Die Fahrradcomputer, mit denen fast alle Tourradler fahren, liefern einen enormen Datenberg. Mathieu van der Poel ist außergewöhnlich großzügig, indem er es auf der beliebten Radsport-App Strava teilt. Seine Bewunderer kennen die Kräfte, die er in die Pedale tritt, die Geschwindigkeiten, die er entwickelt, wie oft er pro Minute in die Pedale tritt und wie sein Herz rast. Herzfrequenz: Viel näher kann man einem Fahrer nicht kommen.
Dabei sagt es nicht viel über Van der Poels Wohlbefinden aus, dass er bei der Kopfsteinpflaster-Etappe einen maximalen Puls von 194 und im Schnitt 144 pro Minute hatte und am Sonntag bei der ersten Bergetappe 178 und 135. Das Wetter und die Dauer einer Rasse eine Rolle spielen. Beispielsweise erhöht Wärme die Herzfrequenz. Und selbst bei einem Top-Fahrer wie Van der Poel sinkt seine durchschnittliche Herzfrequenz in der dritten Woche etwas. Beim diesjährigen Giro stieg er von 132 in Etappe 4 auf 103 in Etappe 18.

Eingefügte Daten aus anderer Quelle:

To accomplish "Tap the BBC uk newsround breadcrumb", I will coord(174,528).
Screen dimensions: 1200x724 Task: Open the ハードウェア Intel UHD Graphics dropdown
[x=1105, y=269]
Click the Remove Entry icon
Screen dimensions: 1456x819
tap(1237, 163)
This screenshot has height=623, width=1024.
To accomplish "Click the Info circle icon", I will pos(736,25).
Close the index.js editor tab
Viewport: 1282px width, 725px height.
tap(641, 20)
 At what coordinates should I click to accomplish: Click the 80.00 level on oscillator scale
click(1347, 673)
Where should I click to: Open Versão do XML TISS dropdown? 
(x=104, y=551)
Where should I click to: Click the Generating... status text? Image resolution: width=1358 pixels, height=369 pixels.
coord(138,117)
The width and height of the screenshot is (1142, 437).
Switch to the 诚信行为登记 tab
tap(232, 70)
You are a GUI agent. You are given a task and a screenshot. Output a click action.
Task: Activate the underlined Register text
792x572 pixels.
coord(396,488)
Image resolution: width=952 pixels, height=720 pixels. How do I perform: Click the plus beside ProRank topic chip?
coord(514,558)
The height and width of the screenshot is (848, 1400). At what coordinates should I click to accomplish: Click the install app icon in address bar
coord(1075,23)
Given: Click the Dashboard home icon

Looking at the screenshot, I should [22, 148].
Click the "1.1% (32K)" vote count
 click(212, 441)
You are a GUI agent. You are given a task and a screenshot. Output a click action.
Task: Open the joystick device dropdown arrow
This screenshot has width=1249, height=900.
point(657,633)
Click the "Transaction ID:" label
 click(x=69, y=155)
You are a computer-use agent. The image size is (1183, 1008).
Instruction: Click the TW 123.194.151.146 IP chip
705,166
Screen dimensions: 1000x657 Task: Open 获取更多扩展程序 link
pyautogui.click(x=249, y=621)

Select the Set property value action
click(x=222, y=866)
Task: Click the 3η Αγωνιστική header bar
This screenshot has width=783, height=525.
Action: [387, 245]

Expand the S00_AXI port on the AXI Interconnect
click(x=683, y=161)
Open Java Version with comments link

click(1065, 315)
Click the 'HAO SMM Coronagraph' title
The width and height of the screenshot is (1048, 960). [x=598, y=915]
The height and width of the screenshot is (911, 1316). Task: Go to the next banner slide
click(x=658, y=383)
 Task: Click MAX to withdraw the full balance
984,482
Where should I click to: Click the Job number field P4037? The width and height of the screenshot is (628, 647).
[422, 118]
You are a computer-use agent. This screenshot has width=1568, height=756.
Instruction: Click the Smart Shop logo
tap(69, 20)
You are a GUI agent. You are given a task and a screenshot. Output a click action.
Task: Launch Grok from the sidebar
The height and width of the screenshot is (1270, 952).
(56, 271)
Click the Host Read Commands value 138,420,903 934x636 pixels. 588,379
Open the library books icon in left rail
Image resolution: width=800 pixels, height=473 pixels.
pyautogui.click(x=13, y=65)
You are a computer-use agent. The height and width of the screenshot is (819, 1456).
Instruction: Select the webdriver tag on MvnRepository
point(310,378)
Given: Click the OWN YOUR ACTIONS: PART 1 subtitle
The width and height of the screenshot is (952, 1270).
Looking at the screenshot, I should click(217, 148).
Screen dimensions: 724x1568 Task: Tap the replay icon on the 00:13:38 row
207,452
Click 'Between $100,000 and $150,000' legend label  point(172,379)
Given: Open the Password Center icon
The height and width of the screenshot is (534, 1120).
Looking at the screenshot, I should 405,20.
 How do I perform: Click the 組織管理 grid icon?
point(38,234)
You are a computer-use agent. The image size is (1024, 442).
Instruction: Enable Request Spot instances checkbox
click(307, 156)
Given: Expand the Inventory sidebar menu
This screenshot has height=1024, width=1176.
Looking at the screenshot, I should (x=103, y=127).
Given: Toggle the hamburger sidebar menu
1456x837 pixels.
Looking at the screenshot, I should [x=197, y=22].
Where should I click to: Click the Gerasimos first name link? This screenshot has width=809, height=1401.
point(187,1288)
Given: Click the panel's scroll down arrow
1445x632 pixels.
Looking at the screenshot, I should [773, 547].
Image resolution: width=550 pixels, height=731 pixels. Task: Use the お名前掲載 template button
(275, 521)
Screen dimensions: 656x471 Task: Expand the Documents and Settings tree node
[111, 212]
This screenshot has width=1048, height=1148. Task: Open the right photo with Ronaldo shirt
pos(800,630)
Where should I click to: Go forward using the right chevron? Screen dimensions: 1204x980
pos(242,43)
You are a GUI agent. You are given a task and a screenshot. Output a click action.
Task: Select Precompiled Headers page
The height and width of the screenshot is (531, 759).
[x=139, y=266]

Hobbyradler, die tagelang rund 150 Kilometer hintereinander mit einer Pulsuhr radeln, machen die gleiche Erfahrung, nur viel früher und stärker. Schon nach wenigen Tagen liegt ihre durchschnittliche Herzfrequenz deutlich unter ihrem „Wendepunkt“. Dies stellt ungefähr die Herzfrequenz dar, ab der die Beine zu schmerzen beginnen. Nach Ansicht vieler ist dieser Versauerungspunkt für alle festgelegt. Aber das ist die Frage. Nach drei Wochen Radfahren durch Frankreich wird es ziemlich schmerzhaft sein, sich der Herzfrequenz der „Laktatschwelle“ zu nähern.
‚Motorrad‘ im Körper
Radtrainer Louis Delahaije leistete Pionierarbeit bei der Laktatmessung und kam zu dem Schluss, dass Laktatschwellen und Kipppunkte Unsinn sind. Reiter sprechen oft über den „Motor“ in ihrem Körper. Laut Delahaije ist die Herzfrequenz nicht repräsentativ, um zu sehen, wie dieser Motor läuft. Laktat tut es.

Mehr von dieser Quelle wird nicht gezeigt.